Top Five Reasons Why People Fail to Achieve Their Goals

08 Apr
by Bridget DiCello

When you realize it’s April, the first quarter of the 2013 calendar year is over, and you look at your goals for the year, are you:

  • Energized by your progress?
  • Depressed by the lack of achievement year to date?
  • Frustrated by what took you off track?
  • Unsure of how exactly you are progressing because you haven’t looked at your metrics yet?

Top 5 reasons why people fail to achieve their goals:

1 – Never wrote goals in the first place. If you never committed to paper, you didn’t see the value in spending that time, were unsure of exactly what your goals were, were never committed enough to put them on paper – lest you fail, or believe things change so quickly that you were going to go with the flow. The commitment from goals in your head, to goals written on paper by your hand, and shared with others – is a big commitment. And it’s a leap for most people. If you have never written your goals, jump that hurdle and put them on paper. Then share them with someone. And, if you have a team who is responsible to achieve these goals with you, by all means, share the written goals with them!

2 – Goals were way too ambitious. Have you ever made a list in your head of what you want to accomplish on your day off, or on a weekend – and never made it even half-way through? Excited by the prospect of a day off, or some ‘free’ time on the weekend, we quite rightly, think of all the things we want, need and would like to accomplish, including some time lounging at the pool. In business, it can be the same way. If you are excited about your job or your business, you will have high hopes and ambitions. Don’t let them get away. Just make sure when you write your goals list, you pinpoint realistic goals, corresponding strategies and reasonable action items, so you and your team can make progress, and can celebrate those achievements at month or quarter-end. Then, also keep a list of your hopes and dreams, ambitious goals and ‘to do someday’ items, and consistently chip away at that list.

3 – Never created a detailed plan. Being able to execute on a project or initiative is a lot harder than it may appear, and the skill is not in everyone’s toolbox. Even the most diligent of people cannot always get things done on time without a solid plan in place that clarifies objectives, creates the roadmap, identifies milestones, pinpoints key action items, assigns responsibility, allows for obstacles that will inevitably occur, and monitors progress on execution of that plan. This is not a lengthy paper document, but it is a plan on paper, with the ‘how’ we are going to get this done (in relatively small bites), ‘who’ is going to do it, by ‘when’, and ‘what we will do when things don’t go as planned.’
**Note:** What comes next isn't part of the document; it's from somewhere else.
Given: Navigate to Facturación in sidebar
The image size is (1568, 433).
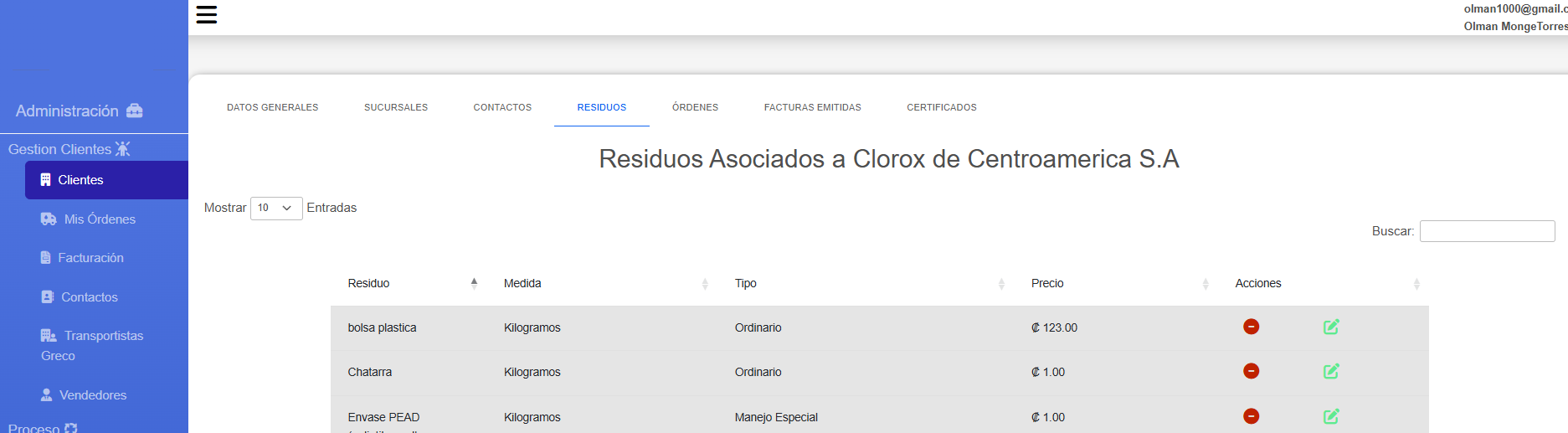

4 – Failure to measure progress. It takes some work to identify metrics to measure performance upfront when goals are written, and then to take a moment to check on those metrics throughout the quarter. However, it is more effective to spend this time upfront than to get to the end of the time period and find out you missed your goal. Enormous Accounts Receivable balances don’t occur in 90+ days without first occurring in 30 and 60 days. Closed sales don’t plummet without first seeing a drop in calls and appointments.   Whatever you are concerned about should have a measurement associated with it, not only so you can measure your success, but also your progress. Some measurements are more subjective, and based on manager or owner evaluation. These can be just as effective, when the criteria are spelled out up front.
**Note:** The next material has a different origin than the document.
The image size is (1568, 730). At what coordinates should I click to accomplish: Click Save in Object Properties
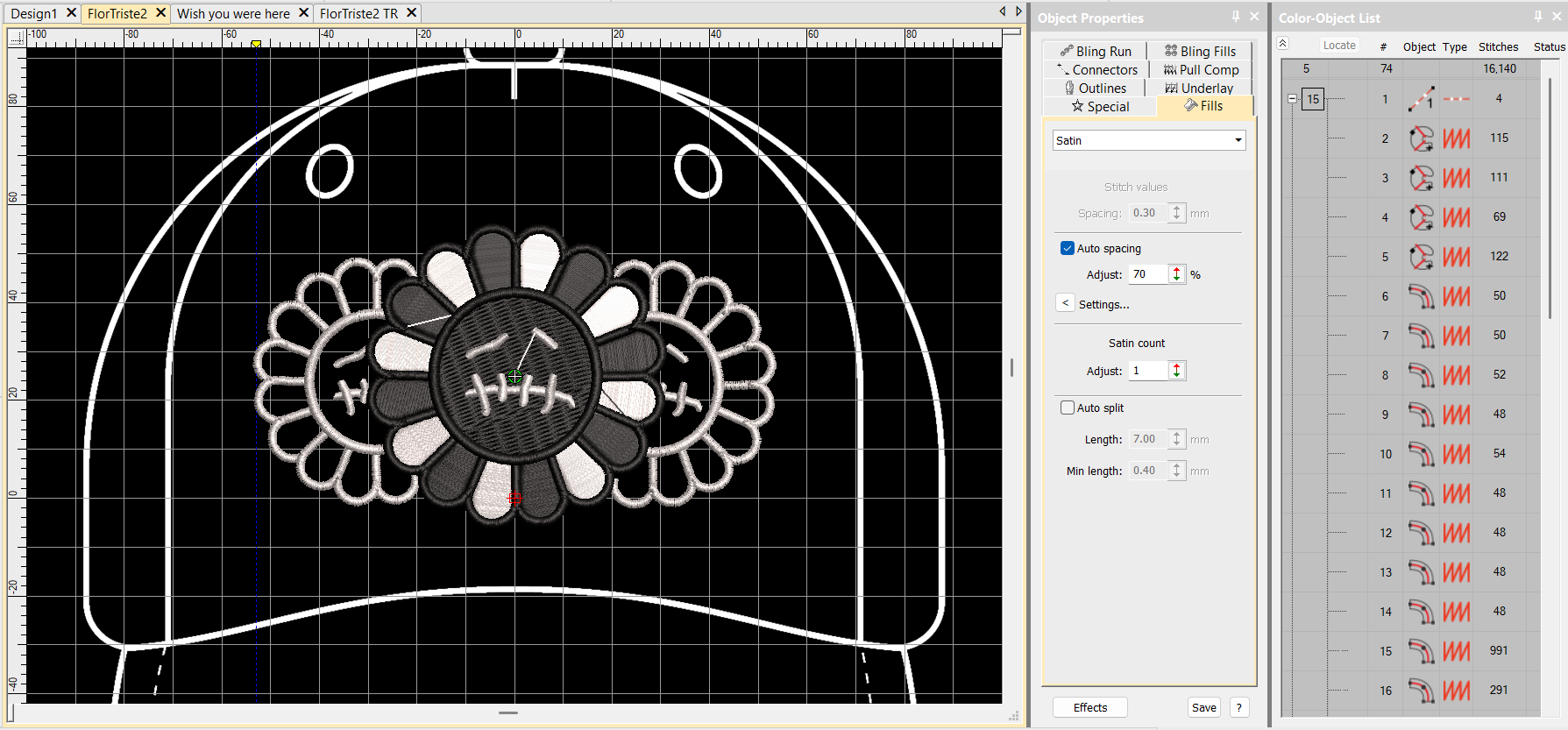point(1204,708)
5 – You moved the finish line. If you work with or for someone who might be called an “Achiever” or even an “Over-Achiever,” you’ve learned that no matter how much success is experienced, it’s never enough – and they are quick to celebrate and move on to the next challenge. Written goals help with this challenge as well, because while you are excited about achieving a goal and setting the next one, you can’t continually move the finish line and not frustrate the team. However, the team can move the finish line as long as the success is acknowledged and don’t burn themselves out working overtime.